Monday 22 March 2004

Pure? Coke's Attempt to Sell Tap Water Backfires in Cancer Scare

Only capitalism could take something that is perfectly clean and pure, bottle it, contaminate it, and turn it into something that's fucking bad for you. If this is not the perfect exemplar of the mind-set of capitalists then I don't know what is.

Dasani, the tap water bottled by Coca-Cola and marketed as specially pure with a huge publicity campaign, was withdrawn from the market yesterday after impurities were found to have been introduced in the production process.

The water, which was launched two weeks ago, labeled prominently as "pure" and referred to by Coke executives as "as pure as bottled water gets", was found to have illegally high levels of bromate, a chemical which the Food Standards Agency said could lead to an increased risk of cancer.

The company said that the bromate had been formed during the production process for bottling the water at its plant in Sidcup, south-east London. Last night it was withdrawing all 500,000 bottles of Dasani - sales of which had been expected to reach £35m in its first year - which had arrived on high-street shelves.

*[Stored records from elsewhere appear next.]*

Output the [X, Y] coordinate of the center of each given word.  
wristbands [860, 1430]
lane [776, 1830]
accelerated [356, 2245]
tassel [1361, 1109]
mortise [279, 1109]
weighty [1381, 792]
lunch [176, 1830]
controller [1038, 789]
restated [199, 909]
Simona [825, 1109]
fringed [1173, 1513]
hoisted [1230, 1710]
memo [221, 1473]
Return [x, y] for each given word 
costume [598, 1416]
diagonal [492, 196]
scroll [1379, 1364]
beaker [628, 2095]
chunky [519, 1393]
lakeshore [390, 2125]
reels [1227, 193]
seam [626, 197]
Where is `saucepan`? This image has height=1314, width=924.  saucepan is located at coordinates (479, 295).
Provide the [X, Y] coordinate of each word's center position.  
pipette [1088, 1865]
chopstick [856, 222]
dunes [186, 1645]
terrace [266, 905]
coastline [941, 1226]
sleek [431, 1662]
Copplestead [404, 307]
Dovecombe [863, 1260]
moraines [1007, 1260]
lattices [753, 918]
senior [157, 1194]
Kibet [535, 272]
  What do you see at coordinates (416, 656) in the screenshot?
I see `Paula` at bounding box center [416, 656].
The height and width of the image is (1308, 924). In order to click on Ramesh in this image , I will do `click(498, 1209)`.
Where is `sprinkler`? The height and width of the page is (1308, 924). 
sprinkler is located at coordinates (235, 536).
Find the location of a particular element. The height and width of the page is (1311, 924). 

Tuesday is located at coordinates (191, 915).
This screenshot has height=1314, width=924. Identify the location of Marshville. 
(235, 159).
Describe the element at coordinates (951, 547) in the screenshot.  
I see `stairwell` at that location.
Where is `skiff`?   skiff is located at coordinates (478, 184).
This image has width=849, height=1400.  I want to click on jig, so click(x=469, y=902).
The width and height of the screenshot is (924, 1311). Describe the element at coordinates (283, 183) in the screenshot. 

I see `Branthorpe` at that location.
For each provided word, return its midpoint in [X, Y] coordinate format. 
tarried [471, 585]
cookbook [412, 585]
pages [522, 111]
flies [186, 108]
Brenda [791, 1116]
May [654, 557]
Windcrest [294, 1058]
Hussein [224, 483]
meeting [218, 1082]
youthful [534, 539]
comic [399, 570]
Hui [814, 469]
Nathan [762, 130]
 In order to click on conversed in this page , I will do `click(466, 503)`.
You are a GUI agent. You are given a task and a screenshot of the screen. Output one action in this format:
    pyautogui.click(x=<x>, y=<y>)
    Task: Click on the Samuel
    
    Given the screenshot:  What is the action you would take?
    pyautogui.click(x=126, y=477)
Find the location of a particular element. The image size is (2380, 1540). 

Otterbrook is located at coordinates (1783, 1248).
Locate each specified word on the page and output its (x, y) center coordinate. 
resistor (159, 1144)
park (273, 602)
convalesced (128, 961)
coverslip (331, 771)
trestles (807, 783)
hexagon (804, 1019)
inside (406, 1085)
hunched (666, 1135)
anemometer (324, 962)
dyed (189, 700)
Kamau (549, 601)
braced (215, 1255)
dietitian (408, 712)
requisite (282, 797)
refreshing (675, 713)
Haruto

The fiasco meant the collapse of Coke's attempt, with a £7m high-profile publicity campaign, to break into Britain's burgeoning bottled water market, which is worth more than £1bn a year and growing by 20 per cent annually.

Executives at the Coca-Cola (Great Britain) headquarters in Hammersmith, west London, were horrified by the PR catastrophe. "Obviously, we are very upset about it," said one.

Increasing health concerns over sweet fizzy drinks - last year Diet Coke sales outstripped those of traditional Coke for the first time - were behind the company's decision to branch out further from its traditional market. Targeted mainly at young people, Dasani was said to undergo a complex purification process and then have carefully selected minerals added to it.

The brand hit trouble straight away when it emerged that the source for Dasani was the Thames Water mains supply to Coke's plant in Sidcup, which has passed more than 99.9 per cent of quality checks, making it already one of the purest drinking waters in the world.

While half a liter of Thames tap water costs 0.03p, half a liter of it bottled as Dasani was costing 95p, a mark-up of more than 3,000 times, or a profit of more than 300,000 per cent.